Passage fourni:
Ces ignimbrites rhyolitiques prismées posent un certain nombre de questions.
1– Que sont les ignimbrites ? Ce sont des roches volcaniques résultant de la consolidation de projections et débris volcaniques retombés au sol à haute température et ressoudés du fait de cette haute température. Ces débris ont souvent été déposés par des écoulements pyroclastiques, qui sont formés d'une suspension de gaz très chauds, de cristaux préformés avant le déclenchement de l'écoulement, de “gouttes” de magma encore liquide et éventuellement de fragment du substratum. Ces courants de densité pyroclastiques s'écoulent vers le bas depuis leur point de sortie ou depuis un panache plinien, car ils sont plus denses que l'atmosphère environnante. Les écoulements pyroclastiques et les ignimbrites qui en découlent sont très majoritairement issus de magmas acides riches en gaz. Le terme “ignimbrite” viendrait de pluie de poussière et de roche ardente, du latin igni (feu) et imbri (pluie). Le terme ignimbrite sensu stricto est réservé aux retombées déposées à température suffisamment élevée pour se ressouder. Il est parfois employé dans un sens plus large pour des retombées non ressoudées. Deux exemples de mise en place de “petites” ignimbrites (sensu lato) actuelles peuvent être vus dans L'éruption du Lascar (Chili), 19 avril 1993 : panaches pliniens et nuées ardentes et La mise en place d'un dôme de lave : l'exemple du Paluweh (Indonésie).

Données enregistrées:

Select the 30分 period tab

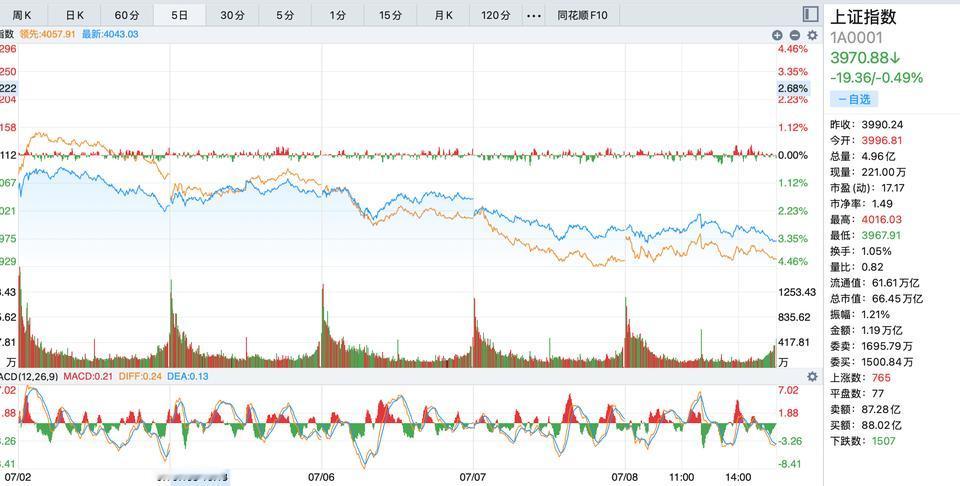(232, 15)
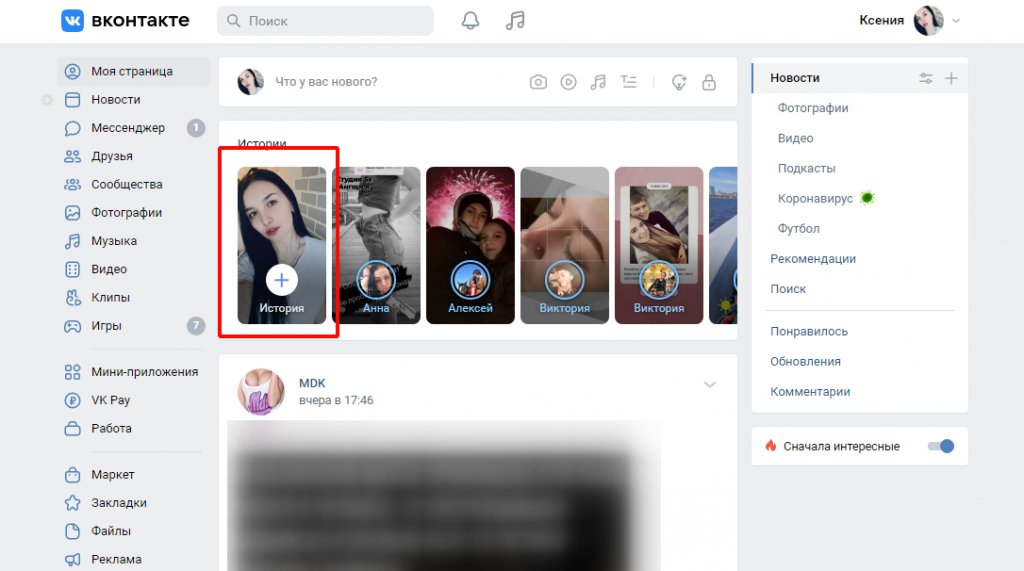Select Друзья in the left menu

111,156
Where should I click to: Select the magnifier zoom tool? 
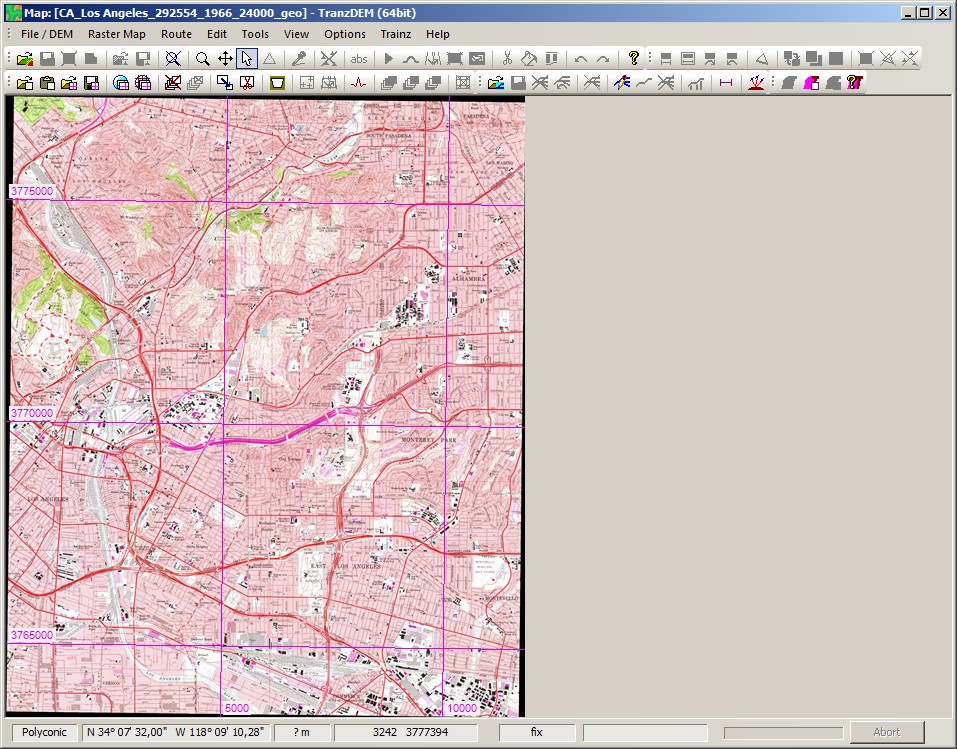pyautogui.click(x=202, y=59)
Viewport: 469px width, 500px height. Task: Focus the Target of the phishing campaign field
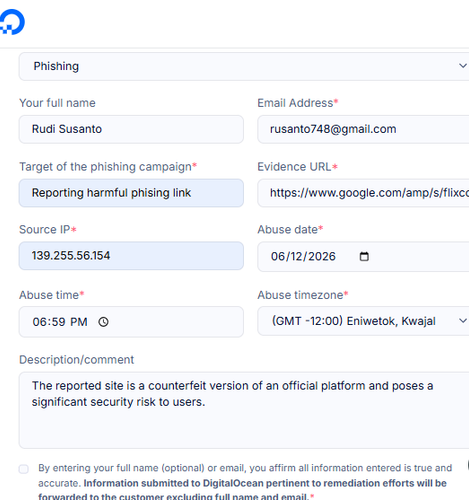coord(131,193)
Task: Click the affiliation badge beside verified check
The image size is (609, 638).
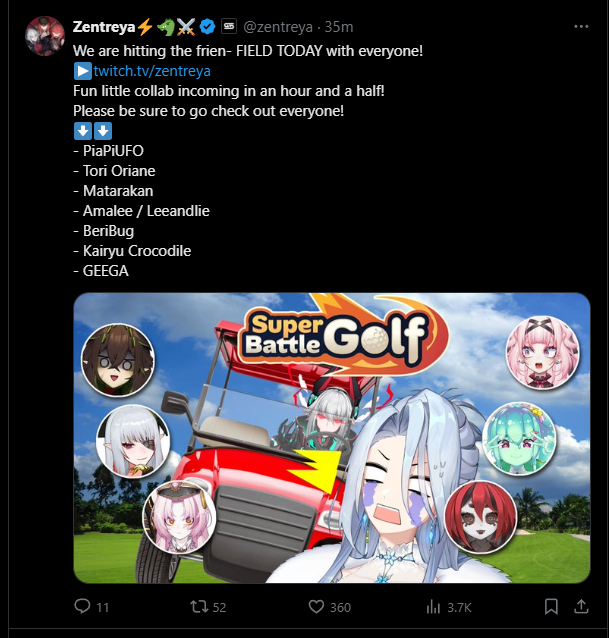Action: pos(229,26)
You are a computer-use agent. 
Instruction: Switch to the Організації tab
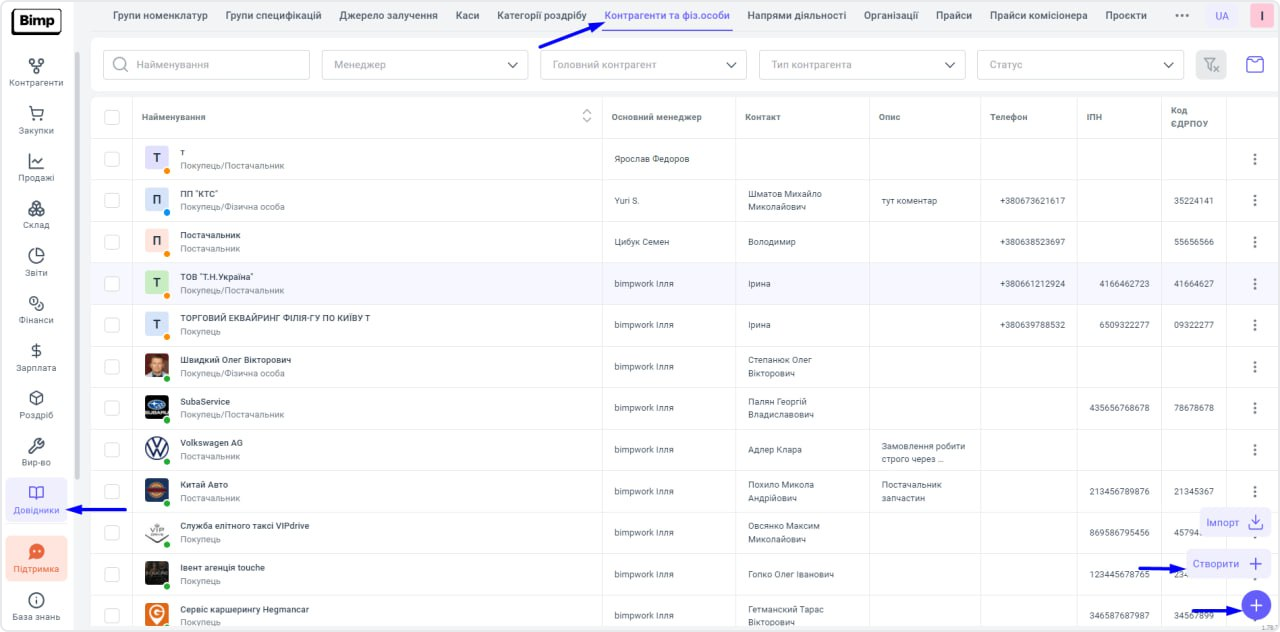pyautogui.click(x=890, y=16)
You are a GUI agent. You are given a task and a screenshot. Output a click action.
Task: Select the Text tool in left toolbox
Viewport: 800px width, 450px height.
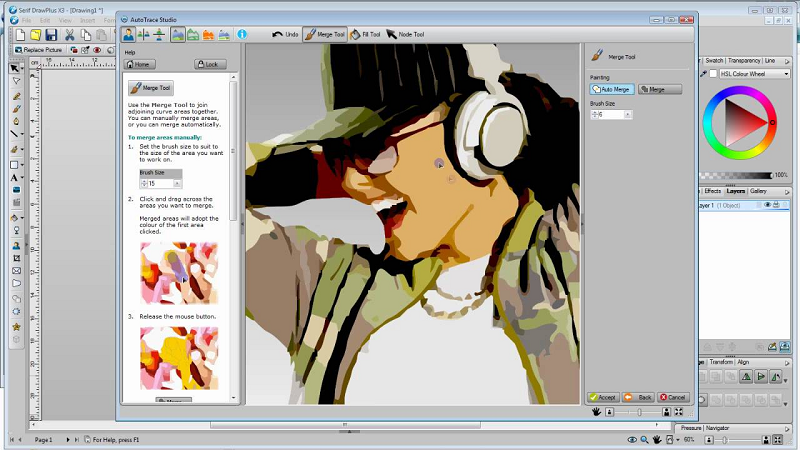pyautogui.click(x=15, y=176)
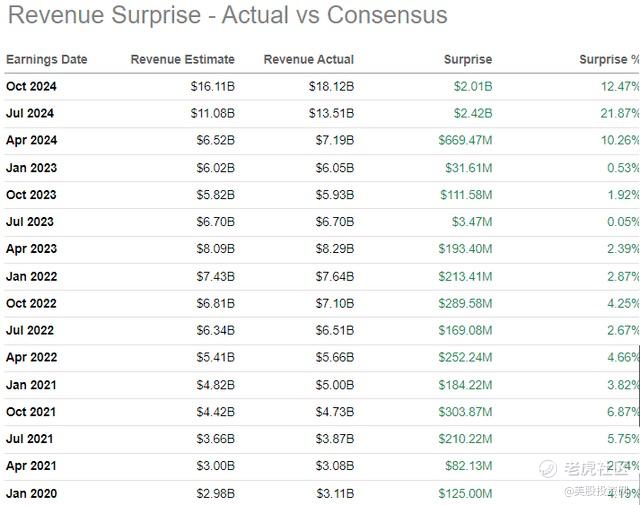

Problème à traiter:
D'après le passage sur les ignimbrites :
(a) Pourquoi les courants de densité pyroclastiques s'écoulent-ils vers le bas ?
(b) De quels mots latins viendrait le terme « ignimbrite », et quel est leur sens ?
(c) À quelles retombées le terme ignimbrite sensu stricto est-il réservé ?
Appuyez-vous uniquement sur le passage sur les ignimbrites.

Réponse correcte:
(a) Parce qu'ils sont plus denses que l'atmosphère environnante.
(b) Du latin igni (feu) et imbri (pluie).
(c) Aux retombées déposées à une température suffisamment élevée pour se ressouder.